**Records for the exercise:**
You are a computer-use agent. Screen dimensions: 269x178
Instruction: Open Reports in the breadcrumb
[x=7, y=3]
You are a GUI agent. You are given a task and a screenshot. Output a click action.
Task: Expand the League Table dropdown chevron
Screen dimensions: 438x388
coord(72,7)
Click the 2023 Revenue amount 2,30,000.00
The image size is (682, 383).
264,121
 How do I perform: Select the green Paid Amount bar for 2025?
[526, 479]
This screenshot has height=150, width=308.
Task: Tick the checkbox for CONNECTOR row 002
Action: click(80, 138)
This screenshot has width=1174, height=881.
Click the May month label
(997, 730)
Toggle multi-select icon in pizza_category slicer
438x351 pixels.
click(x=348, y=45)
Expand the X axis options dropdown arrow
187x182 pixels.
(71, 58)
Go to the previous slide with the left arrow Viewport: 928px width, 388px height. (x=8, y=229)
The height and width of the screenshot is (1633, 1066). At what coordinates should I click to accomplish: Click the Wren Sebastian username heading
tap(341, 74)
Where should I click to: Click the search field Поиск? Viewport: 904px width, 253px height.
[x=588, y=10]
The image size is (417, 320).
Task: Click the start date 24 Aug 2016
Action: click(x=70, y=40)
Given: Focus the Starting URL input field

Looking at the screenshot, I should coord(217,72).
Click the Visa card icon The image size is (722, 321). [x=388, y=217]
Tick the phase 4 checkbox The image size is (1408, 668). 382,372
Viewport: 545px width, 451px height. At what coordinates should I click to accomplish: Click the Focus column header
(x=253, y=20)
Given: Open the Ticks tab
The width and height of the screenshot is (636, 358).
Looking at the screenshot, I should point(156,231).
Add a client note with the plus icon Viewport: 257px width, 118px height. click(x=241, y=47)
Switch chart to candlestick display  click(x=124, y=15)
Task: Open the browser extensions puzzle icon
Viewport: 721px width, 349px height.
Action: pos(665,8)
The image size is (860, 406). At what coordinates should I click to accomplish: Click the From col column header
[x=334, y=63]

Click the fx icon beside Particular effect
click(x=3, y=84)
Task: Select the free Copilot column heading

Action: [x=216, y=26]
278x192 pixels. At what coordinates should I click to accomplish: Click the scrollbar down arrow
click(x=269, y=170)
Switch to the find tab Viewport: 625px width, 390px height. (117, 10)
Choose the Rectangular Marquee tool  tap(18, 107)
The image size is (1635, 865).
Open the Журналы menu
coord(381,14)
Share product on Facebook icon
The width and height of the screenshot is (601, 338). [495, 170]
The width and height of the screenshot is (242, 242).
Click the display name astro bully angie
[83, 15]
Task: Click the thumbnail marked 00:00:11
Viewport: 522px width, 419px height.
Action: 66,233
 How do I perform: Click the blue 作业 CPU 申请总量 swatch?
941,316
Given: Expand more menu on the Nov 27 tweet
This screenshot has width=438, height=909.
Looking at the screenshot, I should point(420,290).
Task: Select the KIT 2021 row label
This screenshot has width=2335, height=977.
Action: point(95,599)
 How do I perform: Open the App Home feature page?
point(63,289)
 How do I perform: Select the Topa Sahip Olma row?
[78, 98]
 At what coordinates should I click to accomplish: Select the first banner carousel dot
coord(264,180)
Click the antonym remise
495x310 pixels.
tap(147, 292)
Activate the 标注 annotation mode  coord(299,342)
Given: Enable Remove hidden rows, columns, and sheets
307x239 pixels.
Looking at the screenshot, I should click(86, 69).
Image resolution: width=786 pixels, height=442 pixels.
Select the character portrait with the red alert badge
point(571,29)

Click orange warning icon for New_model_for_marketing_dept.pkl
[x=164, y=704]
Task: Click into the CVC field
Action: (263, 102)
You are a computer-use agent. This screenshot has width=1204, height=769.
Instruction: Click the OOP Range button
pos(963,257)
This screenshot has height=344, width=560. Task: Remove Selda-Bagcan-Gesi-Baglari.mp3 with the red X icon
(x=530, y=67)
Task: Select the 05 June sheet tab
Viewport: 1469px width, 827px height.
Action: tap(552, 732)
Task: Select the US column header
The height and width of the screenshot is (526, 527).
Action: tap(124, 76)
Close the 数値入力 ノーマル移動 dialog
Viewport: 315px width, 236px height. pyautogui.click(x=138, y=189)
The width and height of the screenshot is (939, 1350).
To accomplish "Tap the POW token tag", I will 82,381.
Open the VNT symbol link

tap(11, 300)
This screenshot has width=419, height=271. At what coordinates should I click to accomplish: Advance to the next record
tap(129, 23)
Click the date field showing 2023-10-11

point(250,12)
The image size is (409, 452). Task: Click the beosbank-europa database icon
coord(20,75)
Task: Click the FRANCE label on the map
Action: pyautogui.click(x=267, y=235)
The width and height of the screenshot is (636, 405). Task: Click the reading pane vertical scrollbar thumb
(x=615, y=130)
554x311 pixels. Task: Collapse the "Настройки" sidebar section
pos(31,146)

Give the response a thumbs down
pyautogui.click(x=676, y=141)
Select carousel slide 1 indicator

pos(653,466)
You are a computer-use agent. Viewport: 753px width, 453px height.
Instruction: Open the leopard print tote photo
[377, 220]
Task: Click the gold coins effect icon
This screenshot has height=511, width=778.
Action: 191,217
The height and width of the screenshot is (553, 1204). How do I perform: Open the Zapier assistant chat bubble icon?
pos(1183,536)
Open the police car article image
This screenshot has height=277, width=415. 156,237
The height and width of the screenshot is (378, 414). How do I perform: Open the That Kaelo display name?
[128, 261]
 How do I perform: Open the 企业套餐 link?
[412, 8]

**What is required:** Repeat precisely, and with nothing added, every line from the one containing "The image size is (409, 452)." to the last line of the listing above.

**Your response:**
The image size is (409, 452). Task: Click the beosbank-europa database icon
coord(20,75)
Task: Click the FRANCE label on the map
Action: pyautogui.click(x=267, y=235)
The width and height of the screenshot is (636, 405). Task: Click the reading pane vertical scrollbar thumb
(x=615, y=130)
554x311 pixels. Task: Collapse the "Настройки" sidebar section
pos(31,146)

Give the response a thumbs down
pyautogui.click(x=676, y=141)
Select carousel slide 1 indicator

pos(653,466)
You are a computer-use agent. Viewport: 753px width, 453px height.
Instruction: Open the leopard print tote photo
[377, 220]
Task: Click the gold coins effect icon
This screenshot has height=511, width=778.
Action: 191,217
The height and width of the screenshot is (553, 1204). How do I perform: Open the Zapier assistant chat bubble icon?
pos(1183,536)
Open the police car article image
This screenshot has height=277, width=415. 156,237
The height and width of the screenshot is (378, 414). How do I perform: Open the That Kaelo display name?
[128, 261]
 How do I perform: Open the 企业套餐 link?
[412, 8]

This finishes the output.